Ein OECD-Bericht attestierte Ende 2014 die besonders hohe Erwerbsbeteiligung älterer Mitarbeiter in der Schweiz. 71 Prozent der Frauen und Männer im Alter von 55 bis 64 Jahren sind erwerbstätig, drei Prozentpunkte mehr als 2007. Die Schweiz belegt damit den 5. Rang innerhalb der OECD. Zudem beträgt die Arbeitslosenquote in dieser Altersgruppe -selbst unter Berücksichtigung der Ausgesteuerten – nur 3,1 Prozent, also halb so viel wie in Deutschland und sechsmal weniger als in Spanien. Auch ist die Arbeitslosenquote der über 55-Jährigen in der Schweiz deutlich tiefer als diejenige der gesamten Erwerbsbevölkerung (5 Prozent). Solche Nachrichten sind im Kontext der Rentenaltersdebatte der Vorsorgereform 2020 wichtig. Doch hierzulande sieht man das Glas eher halb leer denn halb voll. Statt diese positiven Statistiken hervorzuheben, fokussieren Medien auf die Schwierigkeiten älterer Arbeitsloser und die damit implizierten Defizite des Arbeitsmarktes.

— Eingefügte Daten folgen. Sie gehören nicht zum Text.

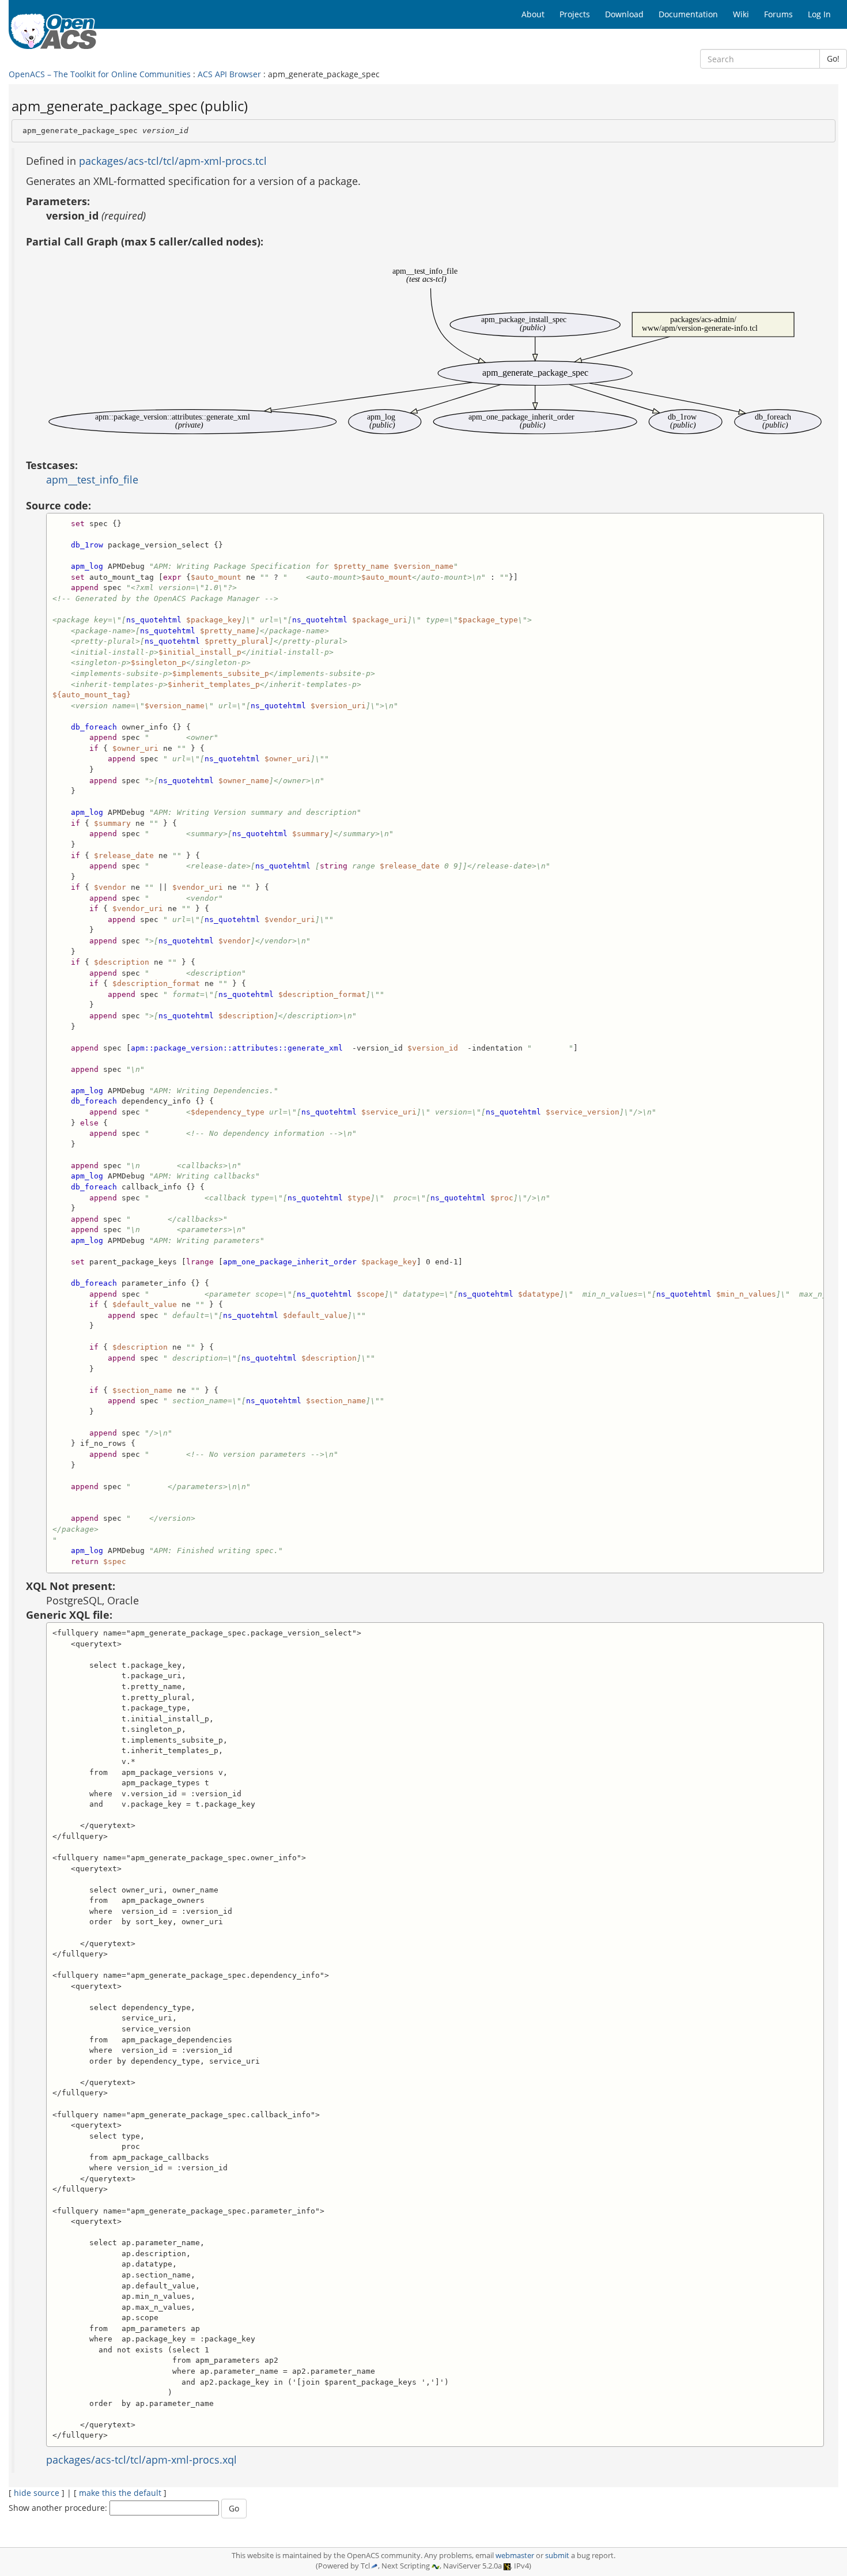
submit (557, 2555)
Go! (833, 58)
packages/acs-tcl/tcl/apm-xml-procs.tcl (173, 161)
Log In (819, 14)
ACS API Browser (229, 74)
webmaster (515, 2555)
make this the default (120, 2492)
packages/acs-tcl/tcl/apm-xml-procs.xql (141, 2460)
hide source (36, 2492)
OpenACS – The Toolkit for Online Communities (100, 74)
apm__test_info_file (92, 479)
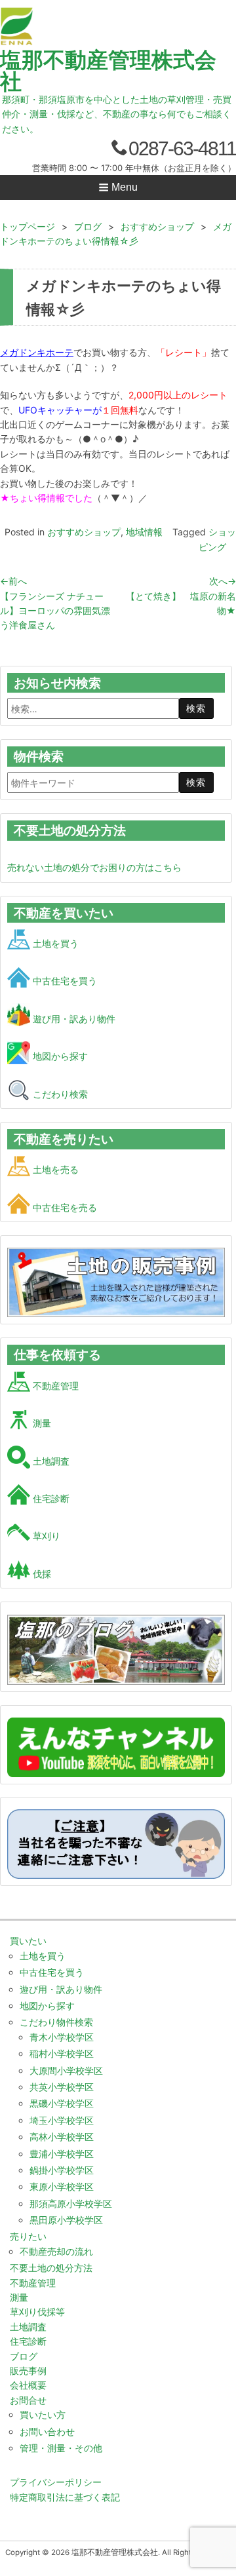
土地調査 (49, 1461)
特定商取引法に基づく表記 (65, 2497)
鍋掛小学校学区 (62, 2170)
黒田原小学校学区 (66, 2219)
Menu (123, 187)
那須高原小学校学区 (71, 2203)
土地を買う (54, 943)
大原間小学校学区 (66, 2070)
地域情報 (144, 531)
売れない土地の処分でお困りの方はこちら (94, 867)
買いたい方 (43, 2414)
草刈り (45, 1535)
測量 (40, 1423)
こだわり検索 (59, 1094)
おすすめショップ (84, 531)
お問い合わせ (47, 2431)
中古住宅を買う (63, 980)
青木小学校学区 (62, 2037)
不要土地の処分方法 (51, 2267)
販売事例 (28, 2370)
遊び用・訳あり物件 (72, 1018)
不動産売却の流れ (56, 2251)
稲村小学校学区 (62, 2053)
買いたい (28, 1940)
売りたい (28, 2236)
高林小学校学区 (62, 2136)
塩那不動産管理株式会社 (108, 70)
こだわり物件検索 (56, 2022)
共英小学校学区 (62, 2086)
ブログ (23, 2356)
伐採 (40, 1573)
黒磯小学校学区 (62, 2103)
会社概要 (28, 2385)
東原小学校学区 (62, 2186)
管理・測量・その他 (61, 2447)
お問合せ (28, 2400)
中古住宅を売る (63, 1207)
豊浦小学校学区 (62, 2153)
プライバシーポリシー (56, 2482)
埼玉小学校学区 (62, 2120)
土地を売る (54, 1169)
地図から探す (59, 1056)
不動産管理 (54, 1385)
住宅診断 (49, 1498)
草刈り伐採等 (37, 2311)
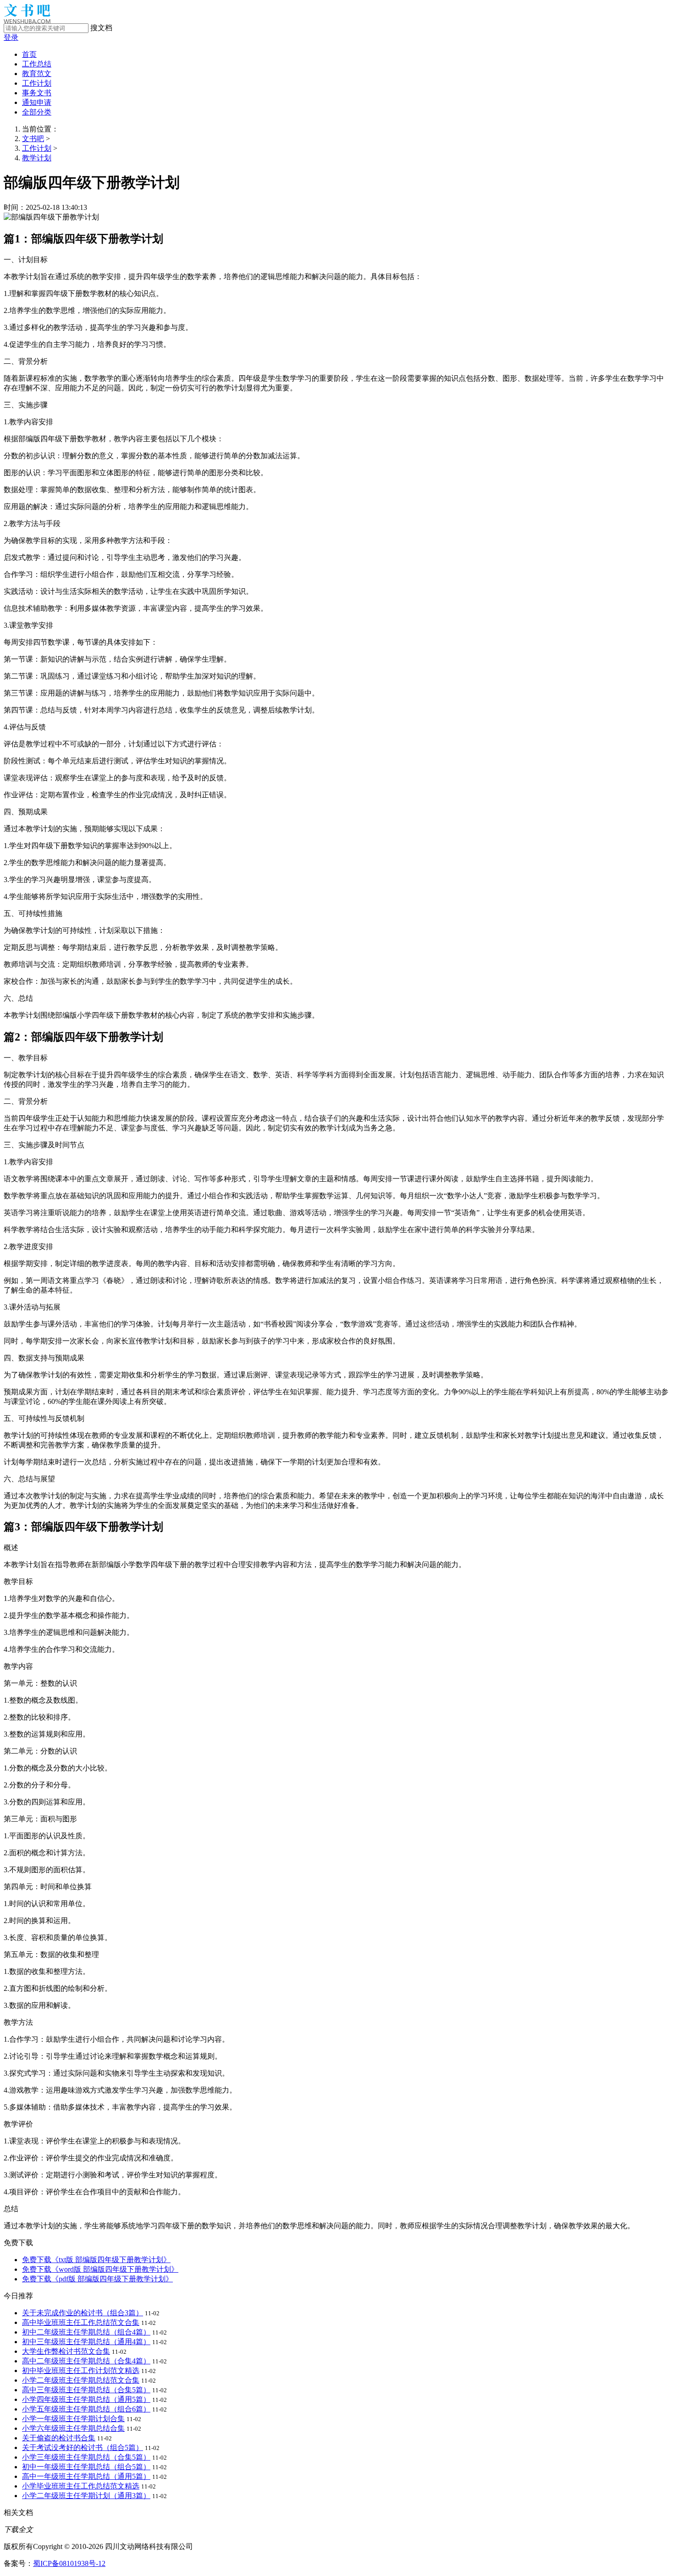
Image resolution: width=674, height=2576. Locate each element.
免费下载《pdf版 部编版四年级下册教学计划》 (97, 2279)
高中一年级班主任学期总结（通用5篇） (86, 2476)
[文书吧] (27, 21)
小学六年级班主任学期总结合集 (73, 2428)
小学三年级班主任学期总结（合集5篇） (86, 2457)
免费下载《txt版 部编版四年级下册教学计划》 (96, 2260)
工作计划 (36, 83)
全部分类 (36, 112)
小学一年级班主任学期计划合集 (73, 2419)
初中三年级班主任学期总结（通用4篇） (86, 2342)
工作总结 (36, 64)
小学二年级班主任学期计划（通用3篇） (86, 2495)
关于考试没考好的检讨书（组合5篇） (82, 2447)
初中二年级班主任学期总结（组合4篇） (86, 2332)
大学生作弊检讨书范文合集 (66, 2351)
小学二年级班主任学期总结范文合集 (80, 2380)
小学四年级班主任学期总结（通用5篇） (86, 2399)
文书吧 (33, 139)
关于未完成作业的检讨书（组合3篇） (82, 2313)
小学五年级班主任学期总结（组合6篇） (86, 2409)
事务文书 (36, 93)
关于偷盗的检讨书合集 (58, 2438)
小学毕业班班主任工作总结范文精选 (80, 2486)
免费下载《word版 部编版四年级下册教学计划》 (100, 2269)
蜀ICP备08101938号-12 (69, 2563)
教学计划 (36, 158)
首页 (29, 54)
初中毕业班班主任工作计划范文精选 (80, 2370)
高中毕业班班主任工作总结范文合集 (80, 2322)
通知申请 (36, 102)
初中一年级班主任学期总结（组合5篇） (86, 2467)
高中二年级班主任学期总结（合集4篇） (86, 2361)
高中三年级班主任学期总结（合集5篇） (86, 2390)
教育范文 (36, 73)
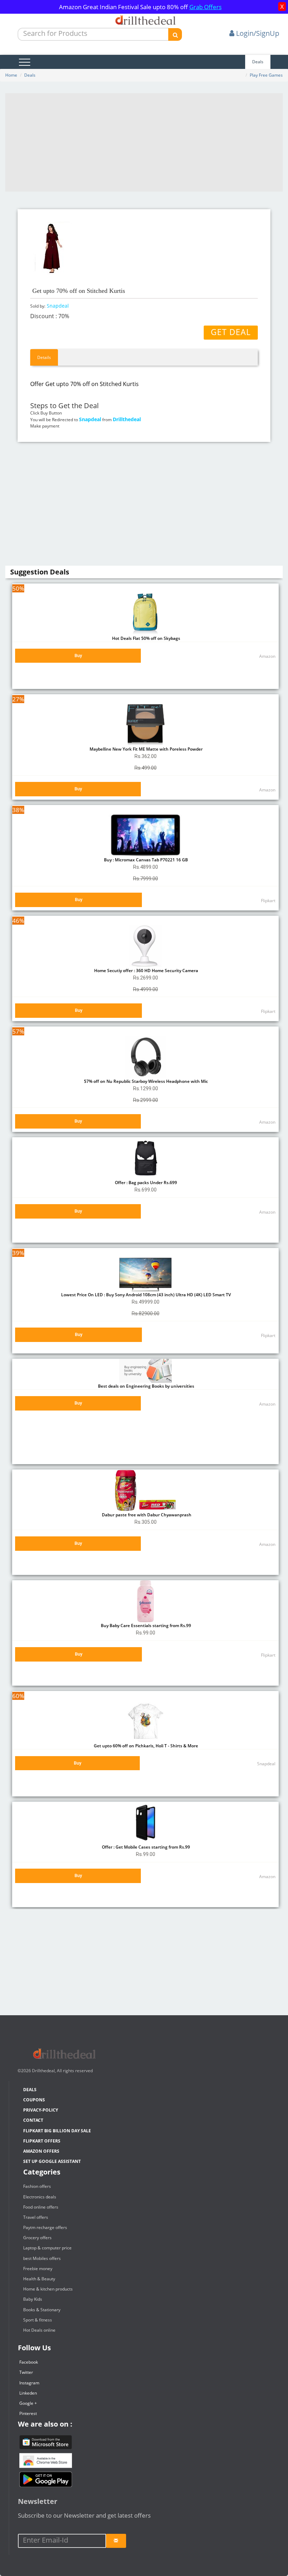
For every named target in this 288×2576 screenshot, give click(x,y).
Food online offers (40, 2207)
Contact (33, 2120)
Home (11, 75)
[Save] (116, 2541)
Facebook (28, 2362)
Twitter (26, 2372)
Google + (28, 2403)
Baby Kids (32, 2299)
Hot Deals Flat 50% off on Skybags (145, 638)
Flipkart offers (41, 2141)
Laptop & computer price (47, 2248)
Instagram (29, 2383)
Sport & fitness (37, 2320)
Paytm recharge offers (45, 2227)
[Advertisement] (144, 142)
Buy (78, 655)
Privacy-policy (40, 2110)
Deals (257, 62)
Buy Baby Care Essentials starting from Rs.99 (145, 1626)
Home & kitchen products (48, 2289)
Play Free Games (266, 75)
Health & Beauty (39, 2279)
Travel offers (35, 2217)
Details (44, 357)
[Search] (175, 34)
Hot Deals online (39, 2330)
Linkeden (28, 2393)
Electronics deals (39, 2197)
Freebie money (37, 2269)
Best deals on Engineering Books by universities (145, 1386)
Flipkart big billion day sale (57, 2131)
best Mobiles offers (42, 2258)
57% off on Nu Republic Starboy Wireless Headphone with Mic (145, 1081)
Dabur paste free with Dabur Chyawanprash (145, 1515)
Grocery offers (37, 2238)
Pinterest (28, 2413)
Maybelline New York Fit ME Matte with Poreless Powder (146, 749)
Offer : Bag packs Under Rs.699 (145, 1183)
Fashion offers (37, 2186)
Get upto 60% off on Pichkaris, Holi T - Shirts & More (145, 1746)
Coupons (34, 2100)
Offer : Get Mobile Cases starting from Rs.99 (145, 1847)
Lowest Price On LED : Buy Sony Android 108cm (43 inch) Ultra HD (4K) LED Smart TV (145, 1295)
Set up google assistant (52, 2161)
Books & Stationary (41, 2310)
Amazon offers (41, 2151)
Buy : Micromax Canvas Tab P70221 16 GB (145, 860)
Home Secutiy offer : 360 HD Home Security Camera (145, 971)
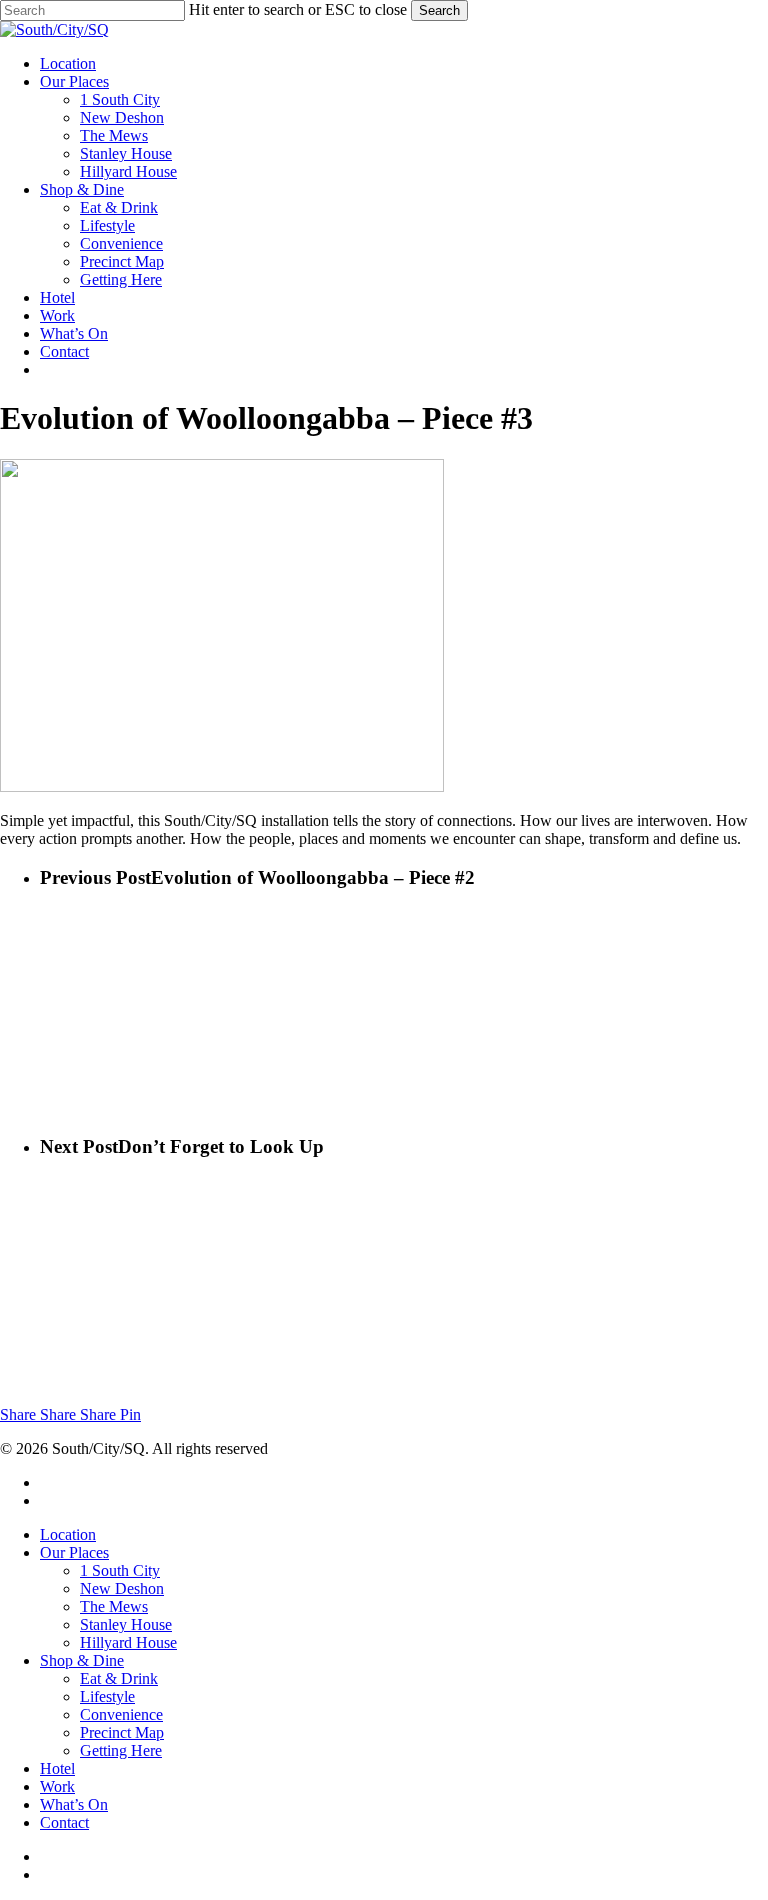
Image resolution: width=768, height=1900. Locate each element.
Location (68, 1534)
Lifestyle (107, 1696)
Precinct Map (122, 1732)
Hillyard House (128, 1642)
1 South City (120, 1570)
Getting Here (121, 1750)
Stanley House (126, 1624)
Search (439, 10)
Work (57, 1786)
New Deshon (122, 1588)
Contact (64, 1822)
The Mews (114, 1606)
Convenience (121, 1714)
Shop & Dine (82, 1660)
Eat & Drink (119, 1678)
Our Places (74, 1552)
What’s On (74, 1804)
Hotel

Diese gilt es zu adressieren, keine Frage. Aus meinem persönlichen Umfeld weiss ich, wie schwierig die Situation für Betroffene und ihre Familien ist, sowohl psychisch wie finanziell. Dennoch dürfen wir nicht vergessen, dass 97 Prozent der über 55-Jährigen, die arbeiten wollen oder können, auch effektiv einer Beschäftigung nachgehen. Auch findet fast die Hälfte (41 Prozent) der «Ü55», die ihre Stelle verlieren, innerhalb eines Jahres einen neuen Job. Unser liberaler Arbeitsmarkt funktioniert also. Auch das muss betont und geschützt werden. Wenn wir uns in der Öffentlichkeit nur auf die 1,5 Prozent der älteren Erwerbspersonen fokussieren, die langzeitarbeitslos sind, gehen wir zwei Risiken ein:

Erstens wird mit diesem Fokus ein verzerrtes Bild der Qualifikation älterer Mitarbeitender geschaffen. Es gibt sie zwar, die Senioren, die weniger produktiv und effizient sind. Genauso gibt es aber solche mit einem sehr wertvollen Erfahrungsschatz sowie Fach- und Sozialkompetenzen, die sie zu begehrten Kollegen machen. Manche ältere Angestellte werden zwar aufs Abstellgleis geschoben, andere aber dafür von der Konkurrenz abgeworben. Manche Arbeitslose müssen hunderte von Bewerbungen schreiben, andere finden sofort eine neue Stelle. Der alleinige Fokus auf Personen mit tragischen Schicksalen, die oft aufgrund nicht passender Qualifikationen keine Stelle finden, könnte deshalb die Vorurteile mancher Arbeitgeber verstärken, dass alle älteren Mitarbeitenden weniger produktiv und qualifiziert sind als jüngere. Diese mediale Defizitorientierung könnte statt einer Sensibilisierung für die Situation älterer Mitarbeiter genau das Gegenteil verursachen, nämlich die Stigmatisierung einer arbeitsfähigen Altersgruppe.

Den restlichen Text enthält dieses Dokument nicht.